I do not work for Foresters. :msp_tongue: Buy stumpage myself.


----------



## OlympicYJ (Oct 29, 2012)

Oldtimer said:


> I do not work for Foresters. :msp_tongue: Buy stumpage myself.



Well then we shouldn't be any sort of road block to ya!


----------



## Oldtimer (Oct 30, 2012)

I was just thinking aboot my logging bretheren. They need all the breaks they can get!:msp_thumbup:


----------



## madhatte (Oct 30, 2012)

You guys wouldn't know where to cut if we weren't there with paint and flagging and legalese. It's a symbiosis.


----------



## Oldtimer (Oct 30, 2012)

A wonder how I have been able to log for 17+ years without a forester. 
Just dumb rookie luck is all.


----------



## madhatte (Oct 30, 2012)




----------



## Oldtimer (Oct 30, 2012)




----------



## hammerlogging (Oct 30, 2012)

madhatte said:


> You guys wouldn't know where to cut if we weren't there with paint and flagging and legalese. It's a symbiosis.

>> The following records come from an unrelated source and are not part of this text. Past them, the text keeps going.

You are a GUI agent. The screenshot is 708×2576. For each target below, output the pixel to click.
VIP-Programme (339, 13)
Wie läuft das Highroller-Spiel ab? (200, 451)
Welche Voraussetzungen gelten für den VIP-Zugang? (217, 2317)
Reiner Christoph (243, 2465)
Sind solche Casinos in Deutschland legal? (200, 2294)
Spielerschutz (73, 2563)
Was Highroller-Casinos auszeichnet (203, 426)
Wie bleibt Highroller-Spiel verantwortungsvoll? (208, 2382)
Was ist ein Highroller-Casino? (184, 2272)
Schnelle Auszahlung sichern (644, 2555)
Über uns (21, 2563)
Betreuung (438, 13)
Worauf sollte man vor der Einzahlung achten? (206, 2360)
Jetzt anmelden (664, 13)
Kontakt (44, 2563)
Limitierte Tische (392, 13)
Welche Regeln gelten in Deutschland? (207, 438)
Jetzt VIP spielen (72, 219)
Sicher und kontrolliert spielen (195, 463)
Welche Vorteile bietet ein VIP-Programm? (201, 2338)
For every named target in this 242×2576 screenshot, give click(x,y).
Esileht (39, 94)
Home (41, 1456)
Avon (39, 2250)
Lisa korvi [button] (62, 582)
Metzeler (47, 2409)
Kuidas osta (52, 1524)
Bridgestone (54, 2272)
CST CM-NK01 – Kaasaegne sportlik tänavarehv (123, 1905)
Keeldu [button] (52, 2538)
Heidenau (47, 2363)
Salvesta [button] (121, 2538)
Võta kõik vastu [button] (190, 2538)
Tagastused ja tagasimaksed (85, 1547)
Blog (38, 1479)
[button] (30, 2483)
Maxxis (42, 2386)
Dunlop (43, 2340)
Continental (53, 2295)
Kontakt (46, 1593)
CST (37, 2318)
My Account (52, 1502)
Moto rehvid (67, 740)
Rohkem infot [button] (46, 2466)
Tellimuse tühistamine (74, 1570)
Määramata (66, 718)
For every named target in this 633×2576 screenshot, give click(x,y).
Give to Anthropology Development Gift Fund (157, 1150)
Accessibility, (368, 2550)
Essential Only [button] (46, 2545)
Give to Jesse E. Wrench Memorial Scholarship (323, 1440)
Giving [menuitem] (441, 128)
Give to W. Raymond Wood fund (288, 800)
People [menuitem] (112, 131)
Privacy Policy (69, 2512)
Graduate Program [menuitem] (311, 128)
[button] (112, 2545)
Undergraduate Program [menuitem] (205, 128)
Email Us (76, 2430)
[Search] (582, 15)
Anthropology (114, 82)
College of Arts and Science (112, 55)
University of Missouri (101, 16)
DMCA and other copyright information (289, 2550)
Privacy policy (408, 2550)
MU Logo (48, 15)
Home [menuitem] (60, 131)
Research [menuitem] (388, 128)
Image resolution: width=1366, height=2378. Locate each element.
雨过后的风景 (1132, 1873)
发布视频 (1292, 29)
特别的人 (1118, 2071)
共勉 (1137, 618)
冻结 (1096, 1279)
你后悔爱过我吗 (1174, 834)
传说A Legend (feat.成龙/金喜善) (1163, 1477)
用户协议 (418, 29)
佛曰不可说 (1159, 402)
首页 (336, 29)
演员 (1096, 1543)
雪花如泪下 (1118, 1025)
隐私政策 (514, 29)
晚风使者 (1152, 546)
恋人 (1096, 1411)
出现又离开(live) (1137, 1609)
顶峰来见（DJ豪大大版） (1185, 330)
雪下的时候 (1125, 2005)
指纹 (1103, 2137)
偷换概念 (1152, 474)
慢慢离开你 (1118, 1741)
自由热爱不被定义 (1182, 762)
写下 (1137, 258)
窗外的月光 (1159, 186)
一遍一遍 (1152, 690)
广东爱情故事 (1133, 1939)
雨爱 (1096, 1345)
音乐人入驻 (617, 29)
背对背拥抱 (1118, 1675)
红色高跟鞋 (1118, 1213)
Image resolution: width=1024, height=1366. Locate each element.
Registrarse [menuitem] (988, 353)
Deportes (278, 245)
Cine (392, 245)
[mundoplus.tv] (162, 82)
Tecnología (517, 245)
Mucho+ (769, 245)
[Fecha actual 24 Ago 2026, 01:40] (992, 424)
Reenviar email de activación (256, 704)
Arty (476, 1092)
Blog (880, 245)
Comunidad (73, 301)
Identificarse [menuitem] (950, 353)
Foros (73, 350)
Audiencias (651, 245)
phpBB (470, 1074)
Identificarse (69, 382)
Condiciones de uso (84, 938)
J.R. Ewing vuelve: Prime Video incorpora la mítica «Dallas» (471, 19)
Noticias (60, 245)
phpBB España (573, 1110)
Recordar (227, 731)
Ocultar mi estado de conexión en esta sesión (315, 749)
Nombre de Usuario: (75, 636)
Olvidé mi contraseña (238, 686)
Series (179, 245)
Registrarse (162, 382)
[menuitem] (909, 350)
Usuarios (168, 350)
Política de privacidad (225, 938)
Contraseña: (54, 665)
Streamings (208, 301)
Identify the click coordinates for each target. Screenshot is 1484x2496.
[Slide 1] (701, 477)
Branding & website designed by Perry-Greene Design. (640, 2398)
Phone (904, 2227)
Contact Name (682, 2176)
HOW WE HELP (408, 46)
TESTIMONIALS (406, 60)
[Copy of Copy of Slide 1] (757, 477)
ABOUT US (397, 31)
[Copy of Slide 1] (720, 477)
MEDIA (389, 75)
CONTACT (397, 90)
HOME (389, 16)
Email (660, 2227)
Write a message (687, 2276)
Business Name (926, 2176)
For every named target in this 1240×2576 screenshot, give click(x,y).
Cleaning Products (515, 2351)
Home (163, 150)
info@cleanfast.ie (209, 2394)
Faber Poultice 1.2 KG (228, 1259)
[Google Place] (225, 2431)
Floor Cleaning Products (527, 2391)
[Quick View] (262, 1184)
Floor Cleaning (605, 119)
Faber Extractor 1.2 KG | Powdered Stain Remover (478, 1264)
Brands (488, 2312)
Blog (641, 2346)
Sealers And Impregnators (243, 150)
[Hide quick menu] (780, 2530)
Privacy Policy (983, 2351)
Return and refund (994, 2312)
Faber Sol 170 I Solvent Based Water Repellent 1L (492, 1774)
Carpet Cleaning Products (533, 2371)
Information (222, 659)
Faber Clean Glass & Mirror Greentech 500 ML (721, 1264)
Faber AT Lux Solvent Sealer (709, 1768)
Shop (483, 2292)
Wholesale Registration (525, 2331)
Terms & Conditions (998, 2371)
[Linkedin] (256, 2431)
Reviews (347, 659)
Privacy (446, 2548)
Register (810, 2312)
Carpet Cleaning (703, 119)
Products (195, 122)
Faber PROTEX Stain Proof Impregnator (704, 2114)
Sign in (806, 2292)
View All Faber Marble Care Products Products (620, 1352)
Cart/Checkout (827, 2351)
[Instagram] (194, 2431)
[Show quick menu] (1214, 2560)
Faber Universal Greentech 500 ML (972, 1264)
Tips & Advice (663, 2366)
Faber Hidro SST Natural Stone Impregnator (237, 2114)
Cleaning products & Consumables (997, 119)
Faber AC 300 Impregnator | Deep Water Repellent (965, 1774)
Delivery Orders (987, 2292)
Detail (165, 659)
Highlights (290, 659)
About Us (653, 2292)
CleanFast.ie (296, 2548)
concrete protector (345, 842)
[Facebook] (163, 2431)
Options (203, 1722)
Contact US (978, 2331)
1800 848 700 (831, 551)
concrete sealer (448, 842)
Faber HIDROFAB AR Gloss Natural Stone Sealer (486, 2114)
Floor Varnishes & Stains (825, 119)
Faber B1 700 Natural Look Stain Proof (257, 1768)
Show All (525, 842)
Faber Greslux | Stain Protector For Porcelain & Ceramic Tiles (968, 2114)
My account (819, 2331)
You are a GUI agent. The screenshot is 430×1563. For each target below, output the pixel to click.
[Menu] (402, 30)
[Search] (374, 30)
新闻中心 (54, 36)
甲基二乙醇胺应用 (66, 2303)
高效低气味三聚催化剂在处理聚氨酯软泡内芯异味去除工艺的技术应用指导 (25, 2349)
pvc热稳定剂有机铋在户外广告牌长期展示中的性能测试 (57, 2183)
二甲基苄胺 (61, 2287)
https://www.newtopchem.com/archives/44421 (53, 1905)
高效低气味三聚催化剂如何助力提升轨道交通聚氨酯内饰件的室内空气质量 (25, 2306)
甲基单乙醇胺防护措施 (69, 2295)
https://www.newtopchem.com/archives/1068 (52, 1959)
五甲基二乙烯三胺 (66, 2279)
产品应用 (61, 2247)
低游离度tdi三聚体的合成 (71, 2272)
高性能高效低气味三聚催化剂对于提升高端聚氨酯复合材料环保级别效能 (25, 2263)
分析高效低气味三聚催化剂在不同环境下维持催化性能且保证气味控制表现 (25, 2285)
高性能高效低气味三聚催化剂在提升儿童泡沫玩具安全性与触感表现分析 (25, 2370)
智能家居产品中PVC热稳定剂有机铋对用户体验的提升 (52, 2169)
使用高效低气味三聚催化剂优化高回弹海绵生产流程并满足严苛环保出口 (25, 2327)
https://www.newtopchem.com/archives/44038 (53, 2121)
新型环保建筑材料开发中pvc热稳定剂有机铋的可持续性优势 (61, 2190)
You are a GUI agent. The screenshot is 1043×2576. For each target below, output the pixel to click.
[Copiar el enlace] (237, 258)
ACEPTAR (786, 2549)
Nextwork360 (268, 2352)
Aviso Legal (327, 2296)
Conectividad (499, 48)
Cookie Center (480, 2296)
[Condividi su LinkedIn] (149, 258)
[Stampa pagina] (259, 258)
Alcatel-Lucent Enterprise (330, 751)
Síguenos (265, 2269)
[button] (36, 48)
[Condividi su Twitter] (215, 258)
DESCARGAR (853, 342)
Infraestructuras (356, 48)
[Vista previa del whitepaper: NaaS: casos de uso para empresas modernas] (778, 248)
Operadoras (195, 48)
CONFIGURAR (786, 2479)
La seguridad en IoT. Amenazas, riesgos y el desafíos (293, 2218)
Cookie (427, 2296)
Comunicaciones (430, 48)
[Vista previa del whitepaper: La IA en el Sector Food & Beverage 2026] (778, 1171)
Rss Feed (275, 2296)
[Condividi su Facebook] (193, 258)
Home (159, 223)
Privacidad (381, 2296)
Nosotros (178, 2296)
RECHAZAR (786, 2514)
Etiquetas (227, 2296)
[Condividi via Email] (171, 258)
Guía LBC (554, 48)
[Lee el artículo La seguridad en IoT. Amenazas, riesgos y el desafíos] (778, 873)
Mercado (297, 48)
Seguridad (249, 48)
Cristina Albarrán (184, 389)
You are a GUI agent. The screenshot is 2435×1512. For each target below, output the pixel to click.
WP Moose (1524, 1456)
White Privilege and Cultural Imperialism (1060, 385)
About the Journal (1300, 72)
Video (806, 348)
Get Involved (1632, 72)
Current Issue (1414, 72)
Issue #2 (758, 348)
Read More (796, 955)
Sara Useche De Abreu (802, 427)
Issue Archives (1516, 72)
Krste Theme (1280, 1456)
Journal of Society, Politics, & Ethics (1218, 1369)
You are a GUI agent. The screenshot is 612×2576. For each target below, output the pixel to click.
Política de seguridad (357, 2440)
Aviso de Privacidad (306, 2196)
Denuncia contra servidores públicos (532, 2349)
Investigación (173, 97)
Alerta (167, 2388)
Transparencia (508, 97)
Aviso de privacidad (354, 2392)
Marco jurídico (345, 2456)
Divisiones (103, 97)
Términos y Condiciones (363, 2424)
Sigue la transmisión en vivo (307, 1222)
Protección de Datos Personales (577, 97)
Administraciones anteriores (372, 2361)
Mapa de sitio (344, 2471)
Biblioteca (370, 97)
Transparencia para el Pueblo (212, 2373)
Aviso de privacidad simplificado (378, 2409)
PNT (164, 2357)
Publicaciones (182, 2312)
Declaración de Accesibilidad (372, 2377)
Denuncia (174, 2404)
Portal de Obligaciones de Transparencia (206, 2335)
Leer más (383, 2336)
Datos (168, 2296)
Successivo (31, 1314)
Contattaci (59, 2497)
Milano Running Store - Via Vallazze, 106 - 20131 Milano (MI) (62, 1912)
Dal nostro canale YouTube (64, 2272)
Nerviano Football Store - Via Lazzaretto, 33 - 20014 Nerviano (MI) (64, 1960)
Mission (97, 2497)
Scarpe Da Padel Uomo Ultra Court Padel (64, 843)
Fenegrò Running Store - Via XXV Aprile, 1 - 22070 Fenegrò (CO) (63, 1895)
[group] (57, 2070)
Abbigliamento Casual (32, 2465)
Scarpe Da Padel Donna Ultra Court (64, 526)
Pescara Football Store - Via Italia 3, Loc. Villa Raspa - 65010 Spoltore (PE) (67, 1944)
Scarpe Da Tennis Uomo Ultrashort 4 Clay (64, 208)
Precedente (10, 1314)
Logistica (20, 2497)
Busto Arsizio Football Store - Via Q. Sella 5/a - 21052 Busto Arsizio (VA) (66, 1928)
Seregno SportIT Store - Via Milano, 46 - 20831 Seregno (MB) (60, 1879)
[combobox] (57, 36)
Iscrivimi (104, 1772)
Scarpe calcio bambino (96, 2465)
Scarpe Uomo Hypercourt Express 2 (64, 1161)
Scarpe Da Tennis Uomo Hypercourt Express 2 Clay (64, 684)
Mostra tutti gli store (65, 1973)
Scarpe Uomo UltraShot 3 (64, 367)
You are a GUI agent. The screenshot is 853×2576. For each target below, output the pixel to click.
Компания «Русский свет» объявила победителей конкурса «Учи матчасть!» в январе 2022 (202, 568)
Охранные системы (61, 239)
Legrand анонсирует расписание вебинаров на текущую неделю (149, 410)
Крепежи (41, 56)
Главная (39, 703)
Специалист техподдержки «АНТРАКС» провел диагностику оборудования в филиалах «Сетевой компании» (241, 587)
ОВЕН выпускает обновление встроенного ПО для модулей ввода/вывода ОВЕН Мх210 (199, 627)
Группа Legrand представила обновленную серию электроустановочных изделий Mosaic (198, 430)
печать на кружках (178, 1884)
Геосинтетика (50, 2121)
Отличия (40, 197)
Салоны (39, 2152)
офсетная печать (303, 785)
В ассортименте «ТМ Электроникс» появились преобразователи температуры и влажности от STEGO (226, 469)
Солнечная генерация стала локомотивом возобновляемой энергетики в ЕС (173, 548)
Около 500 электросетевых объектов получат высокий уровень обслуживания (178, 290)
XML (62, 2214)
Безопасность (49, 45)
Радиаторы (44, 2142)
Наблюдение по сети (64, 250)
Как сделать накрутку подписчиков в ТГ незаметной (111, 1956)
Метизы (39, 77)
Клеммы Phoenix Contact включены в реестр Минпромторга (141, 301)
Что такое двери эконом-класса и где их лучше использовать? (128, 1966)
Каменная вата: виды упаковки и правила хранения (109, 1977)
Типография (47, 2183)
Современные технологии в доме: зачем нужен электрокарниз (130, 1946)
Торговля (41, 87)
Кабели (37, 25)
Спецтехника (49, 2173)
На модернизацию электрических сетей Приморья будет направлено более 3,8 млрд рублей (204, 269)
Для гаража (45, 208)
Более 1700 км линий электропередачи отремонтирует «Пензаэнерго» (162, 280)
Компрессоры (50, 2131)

give a man a role of flagging and he thinks he's a ####ing cop!


----------



## hammerlogging (Oct 30, 2012)

Humptulips said:


> Nope doesn't sound right. With all the tree lengthing going on you seldom see them heel a log and swing it.
> The butts always towards the landing. Walk away from the pile as far as you can still reach, grab the butts and swing while dragging the logs to as far as you reach. 2x boom reach plus length of machine. More like 80' but your mileage may vary.



My math sounded high when I enterred it--- no you wouldn't heel and swing to where you've changed orientation though there can be heeling as the pass begins-- and no, indeed no heel from the small end. I have seen some mean end over end passes sliding the grapple down the stem as she goes. and some stem shuffle to increase the pass length, but its still not 165 is it. 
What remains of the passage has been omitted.